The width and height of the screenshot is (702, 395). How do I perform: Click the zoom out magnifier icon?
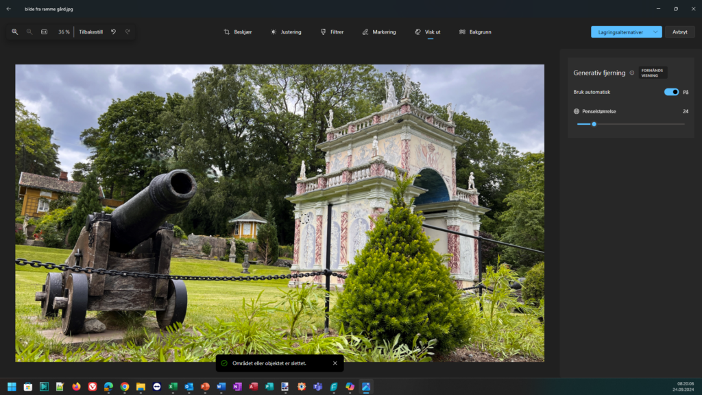click(x=29, y=32)
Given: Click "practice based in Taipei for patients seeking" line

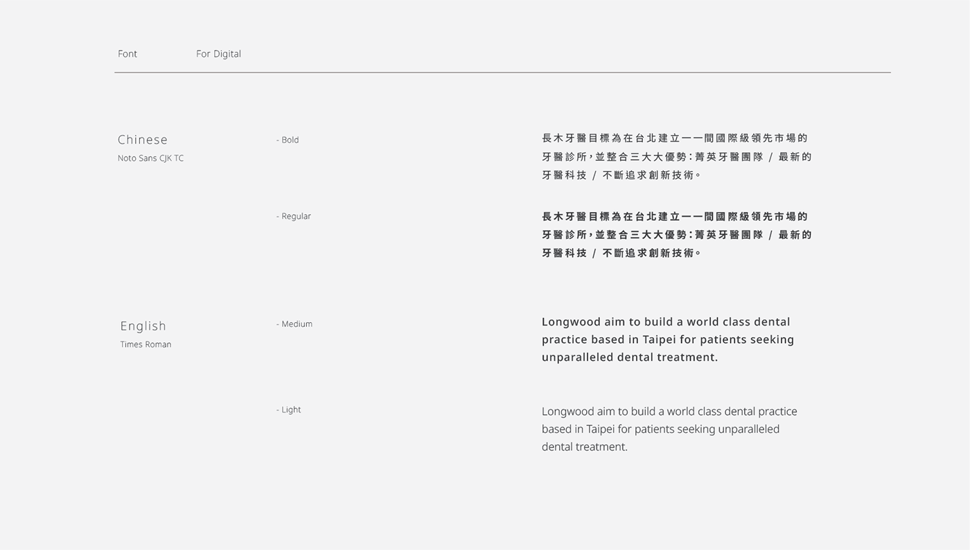Looking at the screenshot, I should pyautogui.click(x=668, y=339).
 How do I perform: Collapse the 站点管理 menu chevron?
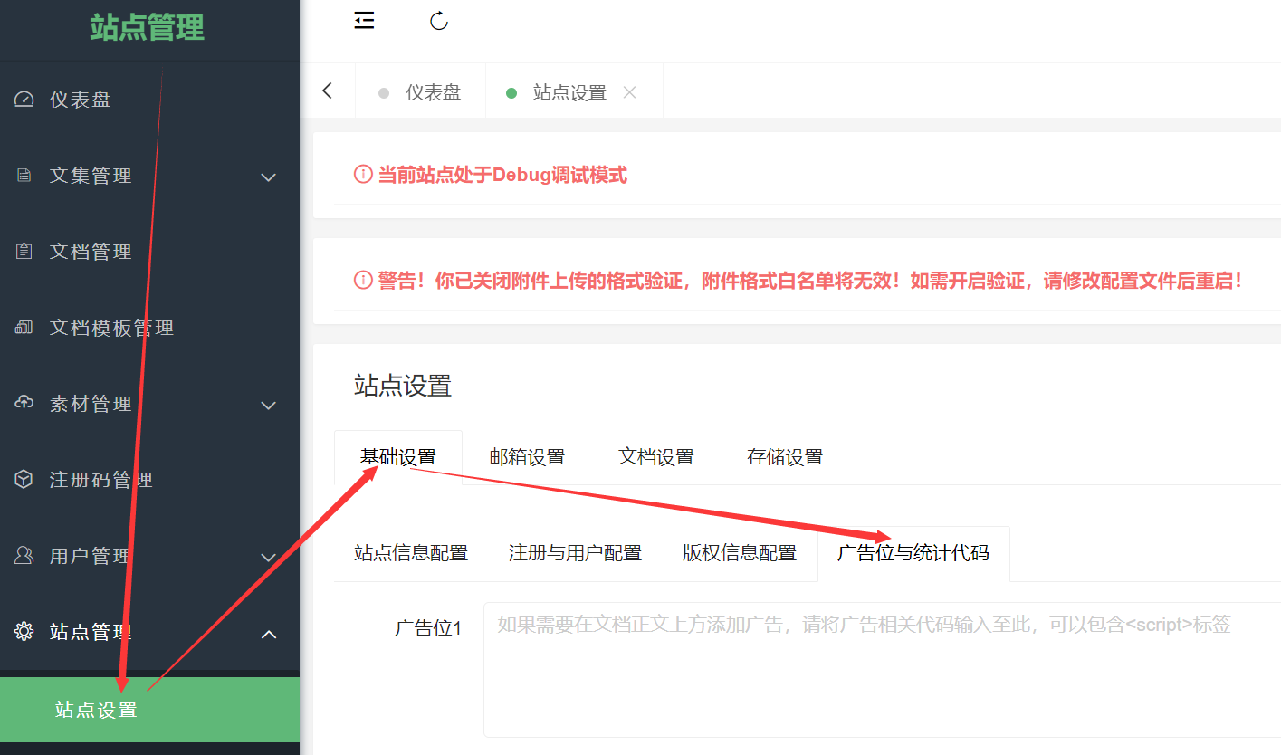tap(268, 634)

━━━━━━

▶ **Exercise objective**: Transcribe all of the entries word for word, but skip any pictures they contain.

▶ **Task answer**:
The width and height of the screenshot is (702, 395). How do I perform: Click the zoom out magnifier icon?
click(x=29, y=32)
Given: Click "practice based in Taipei for patients seeking" line

Looking at the screenshot, I should pyautogui.click(x=668, y=339).
 How do I perform: Collapse the 站点管理 menu chevron?
tap(268, 634)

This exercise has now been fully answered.